Le transporteur commet une faute délibérée en ne respectant pas les consignes de calage du matériel transporté. Mais il n’a pas accepté témérairement le risque si l’expéditeur, qui assistait au chargement, n’a formulé aucune objection.

Le transporteur ne peut invoquer aucune limitation conventionnelle de responsabilité si le dommage est dû à sa faute inexcusable. Est inexcusable la faute délibérée qui implique la conscience de la probabilité du dommage et son acceptation téméraire sans raison valable (C. com. art. L 133-8).

Une société avait chargé un transporteur routier de transporter un engin de chantier sur une semi-remorque ; dans un virage, la chaîne qui arrimait l’engin avait cédé et le matériel était tombé dans le fossé.

La Cour d’appel de Versailles a estimé que le transporteur avait commis une faute délibérée impliquant la conscience de la probabilité du dommage :

  • il avait accepté expressément la charte transmise par la société expéditrice qui lui transférait la responsabilité de l’arrimage et du calage des engins transportés et qui prévoyait que, pour le transport litigieux, il convenait de caler les roues ou les chenilles de l’engin, ce qui faisait défaut en l’espèce ;
  • un rapport d’expertise avait conclu que la chute de l’engin était due à un arrimage insuffisant car effectué à l’aide d’une seule chaîne, au surplus rouillée, alors que deux chaînes auraient été nécessaires ;
  • il est de la responsabilité d’un transporteur avisé, qui a l’habitude de travailler avec un cocontractant pour le transport d’engins de chantier, lourds et volumineux et qui, au surplus, a accepté de suivre des consignes de sécurité strictes relatives au calage et à l’arrimage de ces engins que ce cocontractant lui a imposées, au regard de ses errements passés, de veiller à leur stricte application, ce qu’il n’avait pas fait ;
  • le préposé du transporteur n’avait pas adapté sa vitesse au chargement et à la configuration de la route.

Néanmoins, la Cour d’appel a considéré qu’il n’y avait pas acceptation téméraire, sans raison valable, du risque encouru, dès lors qu’il n’était pas établi que les préposés de la société expéditrice, nécessairement présents lors du chargement de l’engin, avaient formulé une objection quant à la manière dont le transporteur avait calé et arrimé l’engin, et que le conducteur était passé outre ces éventuelles remarques ou objections.

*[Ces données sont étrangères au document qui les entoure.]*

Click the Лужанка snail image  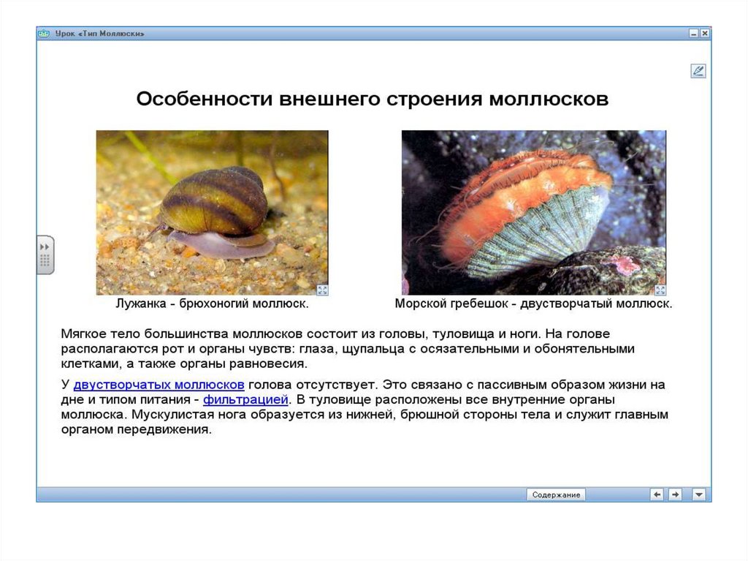tap(212, 212)
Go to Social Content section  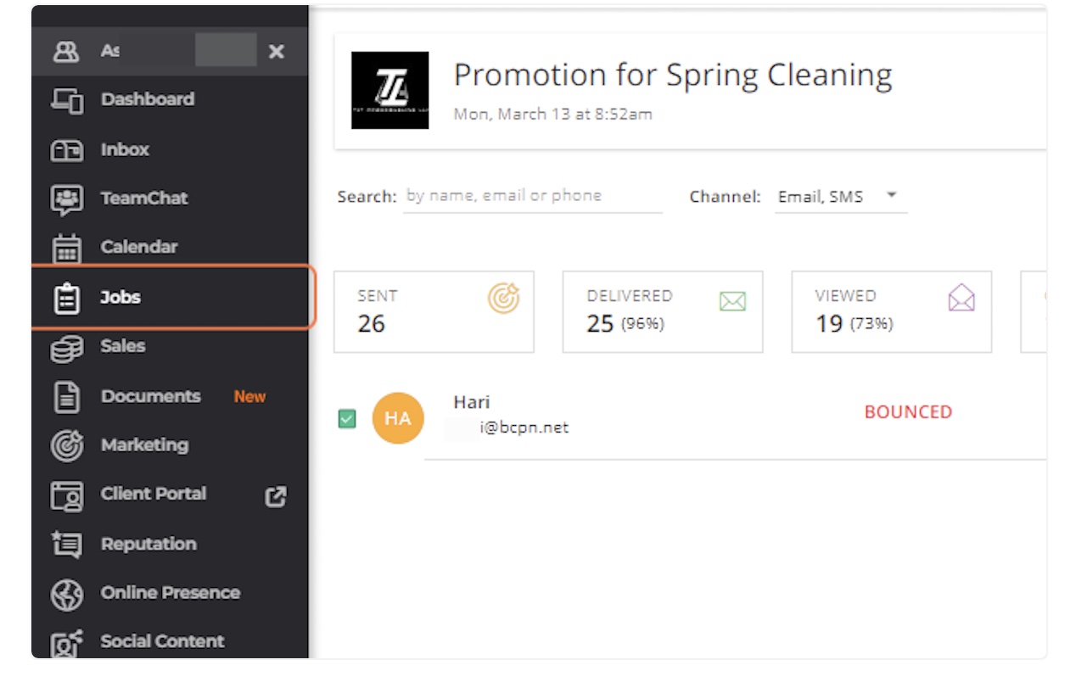tap(162, 641)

La faute inexcusable du transporteur n’a pas été retenue alors que la chute du matériel était bien due à un défaut d’arrimage de sa part et qu’il n’avait donc pas pris de précautions suffisantes. Mais l’absence d’objections de la part de l’expéditeur a suffi à considérer que la faute du transporteur n’était pas inexcusable, du fait de l’absence d’acceptation téméraire du risque encouru.